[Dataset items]
_ _ _ _ _

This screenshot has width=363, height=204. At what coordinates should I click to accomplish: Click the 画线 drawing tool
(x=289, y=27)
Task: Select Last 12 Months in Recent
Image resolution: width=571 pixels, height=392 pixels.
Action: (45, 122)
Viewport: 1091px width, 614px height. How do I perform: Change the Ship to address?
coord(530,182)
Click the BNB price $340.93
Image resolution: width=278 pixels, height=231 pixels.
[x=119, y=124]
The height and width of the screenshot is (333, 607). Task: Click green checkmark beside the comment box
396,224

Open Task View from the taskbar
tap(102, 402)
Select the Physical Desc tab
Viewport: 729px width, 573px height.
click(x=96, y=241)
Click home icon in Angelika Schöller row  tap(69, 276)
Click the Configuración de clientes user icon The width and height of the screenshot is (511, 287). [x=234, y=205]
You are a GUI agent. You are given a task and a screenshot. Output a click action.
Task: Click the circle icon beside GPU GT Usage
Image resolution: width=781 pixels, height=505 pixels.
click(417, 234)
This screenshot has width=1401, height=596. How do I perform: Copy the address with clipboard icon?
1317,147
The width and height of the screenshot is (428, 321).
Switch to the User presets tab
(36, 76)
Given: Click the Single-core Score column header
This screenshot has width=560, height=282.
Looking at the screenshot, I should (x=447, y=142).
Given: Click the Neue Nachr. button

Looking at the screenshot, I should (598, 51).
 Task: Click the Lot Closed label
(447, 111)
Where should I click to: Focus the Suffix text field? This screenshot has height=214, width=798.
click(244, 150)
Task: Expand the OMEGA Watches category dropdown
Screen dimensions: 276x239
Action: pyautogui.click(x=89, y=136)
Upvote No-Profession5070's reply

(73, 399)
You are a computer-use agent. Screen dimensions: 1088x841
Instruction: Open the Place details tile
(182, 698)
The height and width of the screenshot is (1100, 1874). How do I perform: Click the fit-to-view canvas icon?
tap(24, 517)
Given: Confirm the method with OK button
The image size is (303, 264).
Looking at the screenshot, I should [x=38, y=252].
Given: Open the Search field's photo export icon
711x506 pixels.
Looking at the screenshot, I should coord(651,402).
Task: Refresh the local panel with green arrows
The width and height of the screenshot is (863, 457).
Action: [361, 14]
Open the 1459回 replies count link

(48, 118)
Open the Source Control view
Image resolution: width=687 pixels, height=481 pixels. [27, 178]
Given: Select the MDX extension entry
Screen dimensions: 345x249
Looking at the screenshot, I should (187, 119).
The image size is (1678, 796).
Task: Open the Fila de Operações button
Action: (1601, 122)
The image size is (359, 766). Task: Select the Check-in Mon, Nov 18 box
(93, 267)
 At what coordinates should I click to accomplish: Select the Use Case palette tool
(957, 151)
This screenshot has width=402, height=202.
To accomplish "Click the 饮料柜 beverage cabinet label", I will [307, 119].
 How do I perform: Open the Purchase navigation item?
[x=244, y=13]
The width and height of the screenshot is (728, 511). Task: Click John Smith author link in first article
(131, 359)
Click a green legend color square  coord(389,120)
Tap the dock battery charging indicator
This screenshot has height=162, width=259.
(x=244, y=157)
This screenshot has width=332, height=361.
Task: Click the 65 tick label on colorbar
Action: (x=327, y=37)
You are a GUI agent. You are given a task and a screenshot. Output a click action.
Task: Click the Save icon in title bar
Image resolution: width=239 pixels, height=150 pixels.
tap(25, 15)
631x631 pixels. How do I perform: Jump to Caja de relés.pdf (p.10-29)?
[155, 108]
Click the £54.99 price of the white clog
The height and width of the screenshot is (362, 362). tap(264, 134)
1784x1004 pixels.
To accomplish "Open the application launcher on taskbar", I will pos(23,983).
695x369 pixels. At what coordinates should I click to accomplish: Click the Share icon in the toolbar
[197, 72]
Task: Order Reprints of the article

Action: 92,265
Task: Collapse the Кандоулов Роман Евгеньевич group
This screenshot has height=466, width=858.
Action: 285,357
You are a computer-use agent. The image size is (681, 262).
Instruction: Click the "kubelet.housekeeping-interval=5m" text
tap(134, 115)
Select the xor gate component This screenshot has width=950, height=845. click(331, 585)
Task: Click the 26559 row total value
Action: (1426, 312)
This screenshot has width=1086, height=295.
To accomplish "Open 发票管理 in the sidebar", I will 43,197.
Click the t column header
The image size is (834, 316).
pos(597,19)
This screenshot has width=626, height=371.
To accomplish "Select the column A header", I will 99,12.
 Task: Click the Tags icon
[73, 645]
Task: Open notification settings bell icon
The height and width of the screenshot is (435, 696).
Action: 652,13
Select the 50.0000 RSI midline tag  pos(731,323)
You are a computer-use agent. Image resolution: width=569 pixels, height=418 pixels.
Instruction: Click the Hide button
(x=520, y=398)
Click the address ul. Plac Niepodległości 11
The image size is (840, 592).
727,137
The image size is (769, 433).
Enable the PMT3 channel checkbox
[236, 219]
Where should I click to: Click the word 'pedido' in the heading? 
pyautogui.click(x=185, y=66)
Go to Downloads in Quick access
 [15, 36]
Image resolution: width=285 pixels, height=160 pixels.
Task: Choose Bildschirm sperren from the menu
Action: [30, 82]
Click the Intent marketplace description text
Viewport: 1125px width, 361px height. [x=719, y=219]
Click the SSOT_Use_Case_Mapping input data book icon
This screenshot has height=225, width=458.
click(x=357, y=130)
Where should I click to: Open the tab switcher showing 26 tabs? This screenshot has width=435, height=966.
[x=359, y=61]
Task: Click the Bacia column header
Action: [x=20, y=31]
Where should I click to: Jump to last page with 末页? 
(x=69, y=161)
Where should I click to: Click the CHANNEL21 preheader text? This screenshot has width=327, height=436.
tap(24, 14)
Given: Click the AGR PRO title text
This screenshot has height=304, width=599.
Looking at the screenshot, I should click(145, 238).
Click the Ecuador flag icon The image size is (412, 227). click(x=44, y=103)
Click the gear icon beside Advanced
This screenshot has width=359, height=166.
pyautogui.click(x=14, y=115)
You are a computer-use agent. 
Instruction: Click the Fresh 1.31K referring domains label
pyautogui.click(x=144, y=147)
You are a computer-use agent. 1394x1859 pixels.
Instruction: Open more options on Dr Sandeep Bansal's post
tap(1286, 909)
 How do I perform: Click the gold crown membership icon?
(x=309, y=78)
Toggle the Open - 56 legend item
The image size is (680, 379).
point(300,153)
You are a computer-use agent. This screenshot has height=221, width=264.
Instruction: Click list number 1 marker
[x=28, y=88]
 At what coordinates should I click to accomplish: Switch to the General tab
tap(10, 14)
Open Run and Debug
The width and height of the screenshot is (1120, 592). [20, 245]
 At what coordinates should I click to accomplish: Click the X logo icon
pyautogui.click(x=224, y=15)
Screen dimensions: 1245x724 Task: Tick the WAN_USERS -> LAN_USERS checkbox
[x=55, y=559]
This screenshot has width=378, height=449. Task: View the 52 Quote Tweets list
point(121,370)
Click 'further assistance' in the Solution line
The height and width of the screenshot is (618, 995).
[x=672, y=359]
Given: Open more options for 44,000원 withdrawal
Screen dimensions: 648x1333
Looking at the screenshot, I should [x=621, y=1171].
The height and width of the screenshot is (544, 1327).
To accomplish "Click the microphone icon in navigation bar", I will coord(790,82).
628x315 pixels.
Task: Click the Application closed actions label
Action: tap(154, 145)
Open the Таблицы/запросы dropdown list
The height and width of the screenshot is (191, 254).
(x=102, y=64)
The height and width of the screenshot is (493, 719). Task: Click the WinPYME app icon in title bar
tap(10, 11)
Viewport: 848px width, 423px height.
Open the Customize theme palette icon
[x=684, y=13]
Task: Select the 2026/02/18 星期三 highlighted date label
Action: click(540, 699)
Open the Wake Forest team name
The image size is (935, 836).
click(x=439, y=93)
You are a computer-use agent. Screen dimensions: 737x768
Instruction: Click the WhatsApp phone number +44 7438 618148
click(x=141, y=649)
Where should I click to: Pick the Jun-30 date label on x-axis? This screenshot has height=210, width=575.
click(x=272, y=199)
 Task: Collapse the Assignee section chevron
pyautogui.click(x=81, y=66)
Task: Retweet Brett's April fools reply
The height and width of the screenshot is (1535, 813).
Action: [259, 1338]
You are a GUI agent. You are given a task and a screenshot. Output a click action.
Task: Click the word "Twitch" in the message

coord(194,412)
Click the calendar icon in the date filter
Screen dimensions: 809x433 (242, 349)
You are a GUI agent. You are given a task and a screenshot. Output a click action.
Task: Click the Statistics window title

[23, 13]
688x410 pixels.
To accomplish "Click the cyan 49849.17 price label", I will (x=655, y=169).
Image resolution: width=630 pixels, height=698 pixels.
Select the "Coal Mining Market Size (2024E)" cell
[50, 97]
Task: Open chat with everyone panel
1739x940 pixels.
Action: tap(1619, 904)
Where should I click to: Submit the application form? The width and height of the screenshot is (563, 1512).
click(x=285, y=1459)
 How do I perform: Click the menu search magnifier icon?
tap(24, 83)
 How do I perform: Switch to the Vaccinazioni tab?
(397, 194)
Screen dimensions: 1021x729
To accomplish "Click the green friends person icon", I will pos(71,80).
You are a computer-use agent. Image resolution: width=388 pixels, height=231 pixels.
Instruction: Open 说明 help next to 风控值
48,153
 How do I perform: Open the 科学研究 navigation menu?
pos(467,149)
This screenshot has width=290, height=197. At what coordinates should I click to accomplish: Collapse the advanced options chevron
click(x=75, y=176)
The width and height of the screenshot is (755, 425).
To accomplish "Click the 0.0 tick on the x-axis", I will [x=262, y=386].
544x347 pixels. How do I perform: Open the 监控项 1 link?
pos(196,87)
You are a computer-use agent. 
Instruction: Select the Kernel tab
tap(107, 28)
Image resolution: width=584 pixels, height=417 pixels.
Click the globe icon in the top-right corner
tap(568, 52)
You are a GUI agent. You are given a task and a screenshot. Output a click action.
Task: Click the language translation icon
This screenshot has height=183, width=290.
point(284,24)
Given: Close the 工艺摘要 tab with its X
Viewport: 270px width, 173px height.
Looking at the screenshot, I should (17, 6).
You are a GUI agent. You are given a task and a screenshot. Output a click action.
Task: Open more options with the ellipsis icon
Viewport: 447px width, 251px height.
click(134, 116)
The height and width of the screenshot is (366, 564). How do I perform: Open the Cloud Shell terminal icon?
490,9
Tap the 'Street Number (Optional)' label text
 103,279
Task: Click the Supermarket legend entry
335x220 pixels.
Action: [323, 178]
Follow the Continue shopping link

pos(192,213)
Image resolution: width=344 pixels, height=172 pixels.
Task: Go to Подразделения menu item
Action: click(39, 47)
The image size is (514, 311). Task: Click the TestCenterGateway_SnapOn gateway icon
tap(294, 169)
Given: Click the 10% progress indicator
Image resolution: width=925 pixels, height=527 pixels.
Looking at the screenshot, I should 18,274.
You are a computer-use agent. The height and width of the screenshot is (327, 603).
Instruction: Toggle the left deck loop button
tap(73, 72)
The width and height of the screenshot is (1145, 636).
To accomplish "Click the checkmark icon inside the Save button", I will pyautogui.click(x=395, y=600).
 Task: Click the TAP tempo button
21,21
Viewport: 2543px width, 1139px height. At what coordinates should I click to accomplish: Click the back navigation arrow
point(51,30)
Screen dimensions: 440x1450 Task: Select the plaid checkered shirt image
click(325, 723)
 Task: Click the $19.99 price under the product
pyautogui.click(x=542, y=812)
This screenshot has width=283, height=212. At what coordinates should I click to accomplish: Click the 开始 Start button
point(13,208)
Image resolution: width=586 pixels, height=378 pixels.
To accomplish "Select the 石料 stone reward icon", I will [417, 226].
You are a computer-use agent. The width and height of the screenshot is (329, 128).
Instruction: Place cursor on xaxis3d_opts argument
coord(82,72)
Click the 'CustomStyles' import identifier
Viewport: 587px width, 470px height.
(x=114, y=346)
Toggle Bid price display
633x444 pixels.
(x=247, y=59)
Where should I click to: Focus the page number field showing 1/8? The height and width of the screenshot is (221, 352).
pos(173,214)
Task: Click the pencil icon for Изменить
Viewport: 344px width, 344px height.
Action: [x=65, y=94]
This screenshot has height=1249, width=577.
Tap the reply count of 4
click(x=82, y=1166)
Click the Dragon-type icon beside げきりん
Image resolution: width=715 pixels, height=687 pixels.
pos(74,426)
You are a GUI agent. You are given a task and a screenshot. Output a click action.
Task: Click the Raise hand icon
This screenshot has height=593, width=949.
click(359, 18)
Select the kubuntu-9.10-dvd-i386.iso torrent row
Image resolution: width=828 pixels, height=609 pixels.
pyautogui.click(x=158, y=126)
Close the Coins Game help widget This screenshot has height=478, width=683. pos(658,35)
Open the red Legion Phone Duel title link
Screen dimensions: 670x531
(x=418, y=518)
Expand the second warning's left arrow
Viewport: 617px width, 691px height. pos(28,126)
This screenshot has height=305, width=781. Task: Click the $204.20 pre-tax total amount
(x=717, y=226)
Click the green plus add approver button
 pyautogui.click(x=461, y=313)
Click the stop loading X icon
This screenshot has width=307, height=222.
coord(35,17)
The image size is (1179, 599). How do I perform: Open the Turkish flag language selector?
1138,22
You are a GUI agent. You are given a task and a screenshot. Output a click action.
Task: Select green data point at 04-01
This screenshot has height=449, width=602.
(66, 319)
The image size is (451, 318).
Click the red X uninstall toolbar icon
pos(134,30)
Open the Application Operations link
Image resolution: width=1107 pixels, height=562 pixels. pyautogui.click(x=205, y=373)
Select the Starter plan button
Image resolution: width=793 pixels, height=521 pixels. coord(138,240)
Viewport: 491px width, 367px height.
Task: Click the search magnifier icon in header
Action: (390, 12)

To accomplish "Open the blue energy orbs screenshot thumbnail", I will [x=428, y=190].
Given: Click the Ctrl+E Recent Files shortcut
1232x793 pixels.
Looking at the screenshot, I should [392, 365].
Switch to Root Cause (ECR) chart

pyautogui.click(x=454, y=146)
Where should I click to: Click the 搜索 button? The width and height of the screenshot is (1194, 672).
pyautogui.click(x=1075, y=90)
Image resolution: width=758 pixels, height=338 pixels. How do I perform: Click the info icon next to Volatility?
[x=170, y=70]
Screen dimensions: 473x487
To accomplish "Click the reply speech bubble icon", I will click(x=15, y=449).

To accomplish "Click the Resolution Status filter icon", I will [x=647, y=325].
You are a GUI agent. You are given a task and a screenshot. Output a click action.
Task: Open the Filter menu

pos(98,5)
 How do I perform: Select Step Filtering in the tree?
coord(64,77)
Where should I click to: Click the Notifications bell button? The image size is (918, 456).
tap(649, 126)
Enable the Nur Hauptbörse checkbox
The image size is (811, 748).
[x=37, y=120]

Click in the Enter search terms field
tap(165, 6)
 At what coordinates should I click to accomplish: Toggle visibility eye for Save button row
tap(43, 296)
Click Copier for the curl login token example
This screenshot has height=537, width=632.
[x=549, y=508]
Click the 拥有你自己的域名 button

_ _ _ _ _

**What you should do:** Search the entries for the string "panel" and collect each line that has it.

**Answer section:**
Task: Refresh the local panel with green arrows
Task: Open chat with everyone panel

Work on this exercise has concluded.